In the above-described high frequency in which the intake and discharge valves of the suction and discharge valve bodies 60 are opened and closed by the high-speed reciprocating motion of the piston 59 in the cylinder 58a of the cylinder block 58, the wavelengths are different from each other. When the high frequency is different from the wavelength is classified into each wavelength into the resonance groove (10) formed at different depths on the upper and lower ends of the cylinder block 58, the high frequency wavelength is canceled and disappeared will be.

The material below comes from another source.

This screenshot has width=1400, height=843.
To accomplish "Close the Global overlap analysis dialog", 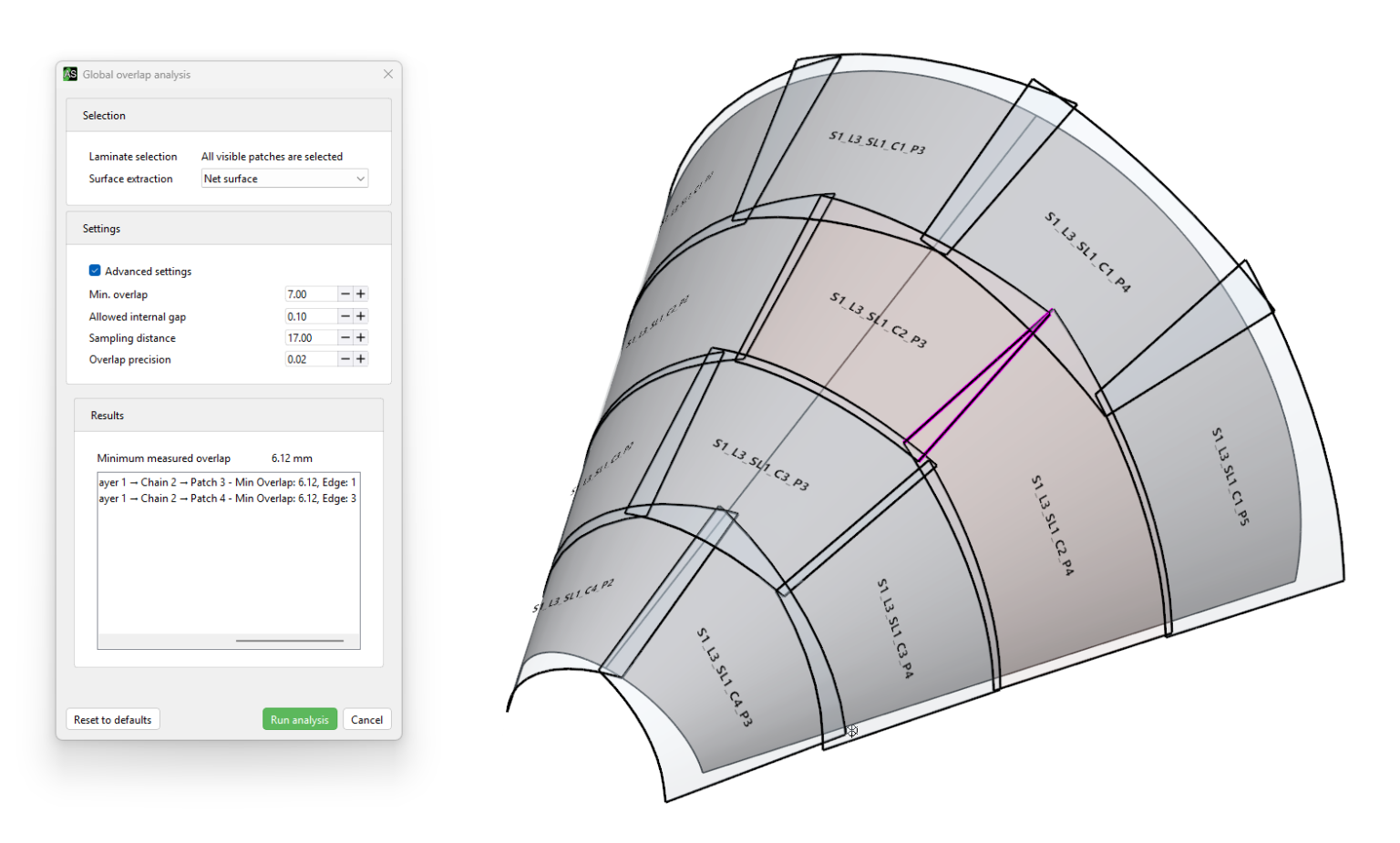I will click(x=387, y=74).
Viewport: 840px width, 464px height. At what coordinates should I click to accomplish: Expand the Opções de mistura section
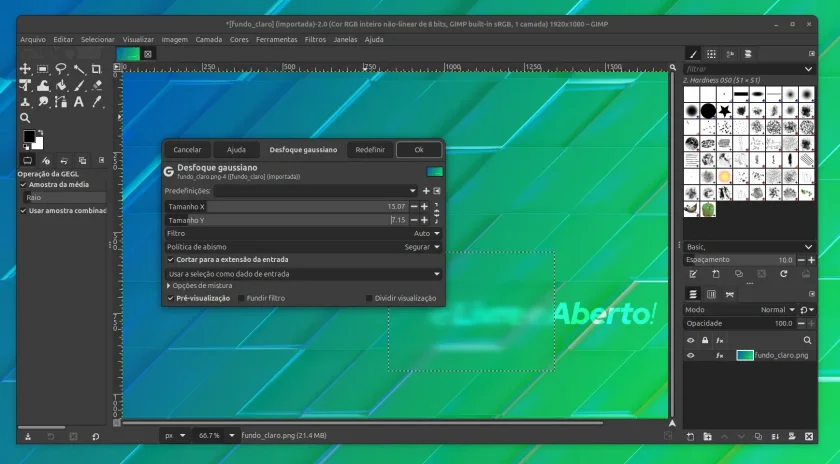[x=199, y=286]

The depth of the resonance groove 10 in which the wavelength of the high frequency is most ideally canceled out and extinguished may be the most ideal depth of λ / 4 of the high frequency wavelength generated by the opening and closing impact. (Λ: wavelength)

As described above, the high frequency waves having different wavelengths are introduced into the resonance groove 10 having different depths in the cylinder block 58 to be extinguished to reduce noise generated by the high frequency noise.

As described above, by forming a resonance groove having different depths on one surface of the cylinder block, the high frequency noise generated at different wavelengths due to the opening and closing shocks of the suction and discharge valve bodies can be offset by the resonance groove. It is a preferred design that can reduce the overall noise of the compressor by not transmitting the high frequency noise generated during operation to the outside.

Although the present invention has been described with reference to one embodiment shown in the drawings, this is merely exemplary, and it will be understood by those skilled in the art that various modifications and equivalent other embodiments are possible.

Therefore, the true technical protection scope of the present invention should be defined only by the attached utility model registration claims.

Claims (2)

In a hermetic reciprocating compressor in which a suction and discharge valve body and a discharge muffler are installed at one side of the cylinder block, a resonance groove is provided at an upper and lower ends on one surface of the cylinder block 58 in which the suction and discharge valve bodies 60 are closely attached. A cylinder block of a hermetic reciprocating compressor, characterized in that (10) is formed. The cylinder block of the sealed reciprocating compressor according to claim 1, wherein the resonance groove (10) has a different depth.